Re: Persistence

Hi,
Let's please remember our mantra, "re-use, re-use, re-use" and "Open Source for Open Government Data."  

On Nov 22, 2011, at 10:12 AM, Phil Archer wrote:

> This makes a lot of sense.
> 
> Who would be that will executor? In the case of public sector websites, presumably the relevant national archive? Is there a business model here I wonder ;-)

Yes, its called a non-profit like OCLC who for better or for worse, supports the worldwide library community through the purls.org domain. A look at OCLC's website is instructive.  The library community has wrestled & solved many of the issues the LD/LOD community raise.  See below.

> As for top level domains, some are more politically acceptable than others of course. Perversely perhaps, it seems that a vocabulary hosted on example.eu, example.us or example.gov.uk might face more resistance to uptake than example.ie or example.ly, especially if it spelled out a nice word like semantical.ly (which appears to be available btw).

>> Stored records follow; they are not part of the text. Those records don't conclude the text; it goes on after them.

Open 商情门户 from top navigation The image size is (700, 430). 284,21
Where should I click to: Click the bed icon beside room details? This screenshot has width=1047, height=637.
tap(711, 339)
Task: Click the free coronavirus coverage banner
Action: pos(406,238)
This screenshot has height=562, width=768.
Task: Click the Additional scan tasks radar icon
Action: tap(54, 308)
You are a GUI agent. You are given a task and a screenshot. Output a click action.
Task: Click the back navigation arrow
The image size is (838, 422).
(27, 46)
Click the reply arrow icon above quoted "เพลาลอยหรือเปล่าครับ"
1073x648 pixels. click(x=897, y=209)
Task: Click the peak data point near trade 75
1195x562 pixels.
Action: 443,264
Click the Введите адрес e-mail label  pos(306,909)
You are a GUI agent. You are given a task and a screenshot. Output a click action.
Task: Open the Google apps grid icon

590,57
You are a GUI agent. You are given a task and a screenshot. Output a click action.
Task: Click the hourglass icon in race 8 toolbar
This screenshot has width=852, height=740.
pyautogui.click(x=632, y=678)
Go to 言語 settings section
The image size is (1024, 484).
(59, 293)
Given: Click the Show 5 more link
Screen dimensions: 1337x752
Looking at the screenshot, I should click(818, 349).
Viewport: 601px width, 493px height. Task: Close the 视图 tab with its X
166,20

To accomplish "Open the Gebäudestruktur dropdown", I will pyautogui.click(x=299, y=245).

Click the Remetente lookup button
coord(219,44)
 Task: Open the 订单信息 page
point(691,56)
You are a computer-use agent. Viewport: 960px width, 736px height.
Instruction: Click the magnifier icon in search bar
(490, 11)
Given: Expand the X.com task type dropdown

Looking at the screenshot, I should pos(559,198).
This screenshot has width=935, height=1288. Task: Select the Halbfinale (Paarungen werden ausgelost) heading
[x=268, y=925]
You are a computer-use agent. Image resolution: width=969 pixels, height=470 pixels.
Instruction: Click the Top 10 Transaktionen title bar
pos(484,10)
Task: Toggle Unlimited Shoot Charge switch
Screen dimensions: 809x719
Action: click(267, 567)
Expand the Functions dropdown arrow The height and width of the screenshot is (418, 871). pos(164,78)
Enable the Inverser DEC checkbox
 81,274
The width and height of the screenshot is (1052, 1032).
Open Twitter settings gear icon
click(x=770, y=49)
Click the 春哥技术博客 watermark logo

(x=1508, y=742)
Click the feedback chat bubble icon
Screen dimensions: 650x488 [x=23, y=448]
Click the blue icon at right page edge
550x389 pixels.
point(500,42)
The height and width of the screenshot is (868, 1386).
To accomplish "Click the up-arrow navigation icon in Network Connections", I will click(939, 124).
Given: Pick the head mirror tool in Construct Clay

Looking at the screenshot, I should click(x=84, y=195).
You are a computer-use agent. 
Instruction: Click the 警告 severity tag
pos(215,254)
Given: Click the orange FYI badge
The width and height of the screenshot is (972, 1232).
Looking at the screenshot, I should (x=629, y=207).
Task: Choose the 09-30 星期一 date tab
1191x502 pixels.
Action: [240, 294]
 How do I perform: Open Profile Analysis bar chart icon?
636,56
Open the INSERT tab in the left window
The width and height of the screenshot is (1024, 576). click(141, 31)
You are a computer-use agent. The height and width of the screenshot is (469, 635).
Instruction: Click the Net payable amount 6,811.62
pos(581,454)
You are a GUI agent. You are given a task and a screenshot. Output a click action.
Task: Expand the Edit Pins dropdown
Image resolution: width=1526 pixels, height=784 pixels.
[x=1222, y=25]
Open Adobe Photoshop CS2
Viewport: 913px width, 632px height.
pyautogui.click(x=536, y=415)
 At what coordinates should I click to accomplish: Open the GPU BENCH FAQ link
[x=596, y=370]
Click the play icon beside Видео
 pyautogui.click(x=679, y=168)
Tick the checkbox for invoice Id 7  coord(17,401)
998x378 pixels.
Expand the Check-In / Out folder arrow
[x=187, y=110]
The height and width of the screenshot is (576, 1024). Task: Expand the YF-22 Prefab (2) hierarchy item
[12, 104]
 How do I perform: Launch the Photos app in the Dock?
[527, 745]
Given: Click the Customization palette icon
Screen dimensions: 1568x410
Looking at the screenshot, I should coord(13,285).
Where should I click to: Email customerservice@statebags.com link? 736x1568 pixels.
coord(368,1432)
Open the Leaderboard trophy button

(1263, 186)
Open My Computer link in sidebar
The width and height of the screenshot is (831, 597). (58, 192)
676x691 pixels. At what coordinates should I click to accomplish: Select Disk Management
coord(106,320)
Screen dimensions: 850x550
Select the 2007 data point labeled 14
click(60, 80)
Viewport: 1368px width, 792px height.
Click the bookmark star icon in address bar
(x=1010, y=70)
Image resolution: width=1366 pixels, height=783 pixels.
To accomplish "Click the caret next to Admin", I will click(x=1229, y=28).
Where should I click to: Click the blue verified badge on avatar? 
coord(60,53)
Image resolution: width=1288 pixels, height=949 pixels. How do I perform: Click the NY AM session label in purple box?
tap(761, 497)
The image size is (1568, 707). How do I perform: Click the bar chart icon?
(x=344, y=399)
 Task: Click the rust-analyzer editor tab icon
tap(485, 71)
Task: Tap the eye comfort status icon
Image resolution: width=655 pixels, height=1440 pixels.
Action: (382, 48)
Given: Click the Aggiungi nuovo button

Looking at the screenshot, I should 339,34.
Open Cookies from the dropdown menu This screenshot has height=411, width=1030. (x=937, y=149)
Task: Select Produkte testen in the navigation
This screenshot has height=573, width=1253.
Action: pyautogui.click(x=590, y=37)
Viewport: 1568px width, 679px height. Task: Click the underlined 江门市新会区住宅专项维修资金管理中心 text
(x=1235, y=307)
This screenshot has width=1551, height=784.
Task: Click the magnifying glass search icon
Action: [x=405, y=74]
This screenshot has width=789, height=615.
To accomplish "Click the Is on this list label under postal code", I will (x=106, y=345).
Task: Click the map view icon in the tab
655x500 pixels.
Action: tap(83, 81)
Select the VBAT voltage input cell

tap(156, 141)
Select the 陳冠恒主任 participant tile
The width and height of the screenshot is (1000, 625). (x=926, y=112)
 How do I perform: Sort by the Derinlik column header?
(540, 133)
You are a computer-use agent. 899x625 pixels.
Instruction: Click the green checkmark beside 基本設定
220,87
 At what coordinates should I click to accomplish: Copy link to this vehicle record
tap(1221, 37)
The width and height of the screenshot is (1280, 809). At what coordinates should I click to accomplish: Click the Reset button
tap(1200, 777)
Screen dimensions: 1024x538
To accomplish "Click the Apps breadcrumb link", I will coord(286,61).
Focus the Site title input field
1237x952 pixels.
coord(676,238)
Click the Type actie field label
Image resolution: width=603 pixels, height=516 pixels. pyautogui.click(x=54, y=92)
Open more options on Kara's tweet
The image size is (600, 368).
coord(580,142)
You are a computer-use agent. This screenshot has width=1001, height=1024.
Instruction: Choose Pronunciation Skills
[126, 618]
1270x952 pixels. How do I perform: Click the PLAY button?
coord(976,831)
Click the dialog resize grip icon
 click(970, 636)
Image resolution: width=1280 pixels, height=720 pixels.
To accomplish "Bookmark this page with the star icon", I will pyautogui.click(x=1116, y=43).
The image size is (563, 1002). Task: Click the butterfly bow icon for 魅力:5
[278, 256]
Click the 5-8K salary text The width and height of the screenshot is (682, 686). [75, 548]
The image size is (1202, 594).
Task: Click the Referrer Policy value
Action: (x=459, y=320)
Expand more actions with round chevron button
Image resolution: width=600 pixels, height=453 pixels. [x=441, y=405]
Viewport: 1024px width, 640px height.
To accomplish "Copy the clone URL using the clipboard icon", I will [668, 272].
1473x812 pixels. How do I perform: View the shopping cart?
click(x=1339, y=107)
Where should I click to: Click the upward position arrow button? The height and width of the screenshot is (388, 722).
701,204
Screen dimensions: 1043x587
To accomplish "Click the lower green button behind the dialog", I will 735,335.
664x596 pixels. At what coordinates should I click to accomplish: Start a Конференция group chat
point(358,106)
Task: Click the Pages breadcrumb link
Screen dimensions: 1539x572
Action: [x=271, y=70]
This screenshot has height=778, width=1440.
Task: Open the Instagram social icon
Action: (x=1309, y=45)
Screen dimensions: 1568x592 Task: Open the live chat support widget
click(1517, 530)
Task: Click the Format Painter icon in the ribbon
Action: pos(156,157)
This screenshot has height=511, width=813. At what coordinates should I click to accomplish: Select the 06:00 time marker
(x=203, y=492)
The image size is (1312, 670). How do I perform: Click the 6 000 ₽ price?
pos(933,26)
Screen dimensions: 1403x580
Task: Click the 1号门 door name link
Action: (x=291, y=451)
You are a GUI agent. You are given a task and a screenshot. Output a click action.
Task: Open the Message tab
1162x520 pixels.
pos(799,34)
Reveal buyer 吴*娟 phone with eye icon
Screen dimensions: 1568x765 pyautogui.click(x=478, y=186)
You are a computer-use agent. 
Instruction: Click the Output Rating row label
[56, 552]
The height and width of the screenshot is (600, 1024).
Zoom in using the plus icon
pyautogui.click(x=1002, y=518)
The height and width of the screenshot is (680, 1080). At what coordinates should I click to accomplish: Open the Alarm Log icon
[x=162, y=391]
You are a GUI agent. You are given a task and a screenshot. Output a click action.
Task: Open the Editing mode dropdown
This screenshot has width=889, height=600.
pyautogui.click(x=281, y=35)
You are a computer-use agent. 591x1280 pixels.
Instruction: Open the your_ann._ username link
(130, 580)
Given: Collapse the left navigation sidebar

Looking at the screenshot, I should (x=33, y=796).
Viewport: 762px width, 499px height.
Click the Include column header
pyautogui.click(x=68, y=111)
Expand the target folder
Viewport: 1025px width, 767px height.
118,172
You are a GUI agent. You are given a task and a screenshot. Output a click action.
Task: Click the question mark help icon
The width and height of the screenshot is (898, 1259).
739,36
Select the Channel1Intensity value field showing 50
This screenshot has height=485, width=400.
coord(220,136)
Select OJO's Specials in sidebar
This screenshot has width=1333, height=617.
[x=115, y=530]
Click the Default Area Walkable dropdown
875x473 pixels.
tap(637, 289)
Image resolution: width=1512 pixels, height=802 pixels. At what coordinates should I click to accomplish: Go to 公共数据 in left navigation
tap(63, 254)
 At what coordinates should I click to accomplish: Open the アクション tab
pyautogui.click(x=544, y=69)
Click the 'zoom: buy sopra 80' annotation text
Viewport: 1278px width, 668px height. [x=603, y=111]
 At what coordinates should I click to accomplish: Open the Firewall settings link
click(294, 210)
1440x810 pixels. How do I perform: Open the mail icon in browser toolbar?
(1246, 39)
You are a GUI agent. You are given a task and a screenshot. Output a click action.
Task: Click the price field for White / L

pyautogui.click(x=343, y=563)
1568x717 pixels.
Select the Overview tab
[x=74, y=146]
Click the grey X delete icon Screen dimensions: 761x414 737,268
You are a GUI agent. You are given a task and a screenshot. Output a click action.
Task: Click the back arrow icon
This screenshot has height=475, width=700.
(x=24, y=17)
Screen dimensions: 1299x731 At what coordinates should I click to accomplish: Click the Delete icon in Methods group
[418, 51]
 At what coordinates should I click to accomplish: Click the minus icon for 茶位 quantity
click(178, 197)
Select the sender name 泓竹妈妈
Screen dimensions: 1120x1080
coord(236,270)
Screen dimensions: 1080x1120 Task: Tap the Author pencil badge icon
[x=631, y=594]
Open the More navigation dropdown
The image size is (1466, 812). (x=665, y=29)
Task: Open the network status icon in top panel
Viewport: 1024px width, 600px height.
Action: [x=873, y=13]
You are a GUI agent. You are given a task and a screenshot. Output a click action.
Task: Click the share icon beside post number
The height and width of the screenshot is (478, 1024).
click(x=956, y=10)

Are you kidding?? ly = Libya.  Anyone who approves that for government use should have their badge taken away.  Seriously?!

> 
> What we're talking about is maintaining a set of URIs for the long term for vocabularies. For documents and Web content in general, an archivist might take a different view. Britain's National Archives can, legitimately, say that, for example, the Bercow Report of July 2008 is still publicly available online. It's at:
> 
> http://webarchive.nationalarchives.gov.uk/20080528125538/http://www.dcsf.gov.uk/bercowreview/docs/7771-DCSF-BERCOW.PDF
> 
> The issue though is that it used to be at
> http://www.dcsf.gov.uk/bercowreview/docs/7771-DCSF-BERCOW.PDF

This example is *precisely* the case for implementing a persistent identifier solution (also called a permanent URL architecture).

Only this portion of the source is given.